Василиса со страхом взглянула на тетушку и тут же пошатнулась от оплеухи, которой наградила хозяйка. – Навязалась ты на меня, по… таскуха… уж сколь раз говорила: не являйся на глаза Гавриле Романовичу…
Щека у Василисы горела и от боли, и от стыда. Упала в ноги хозяйке и, обхватив ее колени со слезами стала просить: — Тетушка, помилуй, не виновата я…
Лукерья, оттолкнув племянницу, прищурив глаза, зашипела: — А кто же виноват? Никак на Гаврилу Романыча вину спихнуть хочешь… смотри мне в глаза, негодное племя…
— Смотрю, тётушка, смотрю, клянусь, я ведь вышла помочь вам, как велели, а тут… Гаврила Романыч… наткнулась я на него. А так-то он не виноват, нет-нет… простите меня…
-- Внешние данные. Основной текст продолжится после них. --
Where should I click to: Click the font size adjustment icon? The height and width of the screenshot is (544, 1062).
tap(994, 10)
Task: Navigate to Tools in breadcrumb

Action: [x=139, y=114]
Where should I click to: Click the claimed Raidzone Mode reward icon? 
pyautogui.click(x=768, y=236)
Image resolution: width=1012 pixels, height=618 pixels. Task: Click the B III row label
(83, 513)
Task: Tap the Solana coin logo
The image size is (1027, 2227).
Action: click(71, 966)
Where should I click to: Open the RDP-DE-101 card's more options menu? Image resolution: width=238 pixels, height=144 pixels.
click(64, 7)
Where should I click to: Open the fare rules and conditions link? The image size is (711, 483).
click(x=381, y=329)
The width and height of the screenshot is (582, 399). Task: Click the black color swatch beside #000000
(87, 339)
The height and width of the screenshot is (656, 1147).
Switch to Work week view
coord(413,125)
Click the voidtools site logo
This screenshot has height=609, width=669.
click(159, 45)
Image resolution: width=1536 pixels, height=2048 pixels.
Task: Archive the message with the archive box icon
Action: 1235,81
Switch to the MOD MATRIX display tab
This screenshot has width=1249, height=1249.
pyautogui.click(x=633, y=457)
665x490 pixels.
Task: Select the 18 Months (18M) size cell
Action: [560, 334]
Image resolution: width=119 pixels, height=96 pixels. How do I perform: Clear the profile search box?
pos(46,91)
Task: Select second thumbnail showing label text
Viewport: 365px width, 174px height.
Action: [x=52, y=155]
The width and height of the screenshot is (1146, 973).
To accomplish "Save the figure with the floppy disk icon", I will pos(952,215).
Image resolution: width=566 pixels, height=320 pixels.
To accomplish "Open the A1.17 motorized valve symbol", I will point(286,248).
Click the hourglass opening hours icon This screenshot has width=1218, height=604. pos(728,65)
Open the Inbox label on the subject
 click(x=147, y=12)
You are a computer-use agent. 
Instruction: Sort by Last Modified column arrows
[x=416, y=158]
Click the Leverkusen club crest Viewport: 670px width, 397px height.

— То-то же, знай своё место… нахлебница. – Лукерья подняла глаза и, наткнувшись взглядом на икону, сама опустилась на колени и стала неистово молиться: — Прости и помилуй, грешна… сил нет глядеть, как муж мой на девок заглядывается… не мила я ему, а племянницу мою глазами ест… уж и до греха недалеко… разве сердце у меня каменное…
Лукерья обернулась и строго сказала: — Молись, молись, чтобы в грех не войти… да ты и так грешна…
— Чем же, тётушка?
— Тем, что на свет родилась…
Василиса заплакала и, не вставая с колен, приблизилась к иконе, стала молиться, глотая слёзы.
Лукерья успокоилась, стихла, поднялась и вышла. Думки её были об одном: как избавиться от племянницы, чтобы глаза не мозолила. Да и Гаврила, быть может, опомнится, да снова к жене переметнётся.
Василиса тем временем продолжала молиться, а в душе – тоска по родителям. Была она единственной дочкой у отца с матерью. Отец у нее ремесленник Степан Арефьев, лавку держал. Не то чтобы богаты были, но и не бедствовали. Сначала мать Василисина померла, осиротив семью. Отец на дочь поглядывал, думал, подрастет, замуж отдаст за доброго человека. Да не дождался, сам простудился, слёг и помер.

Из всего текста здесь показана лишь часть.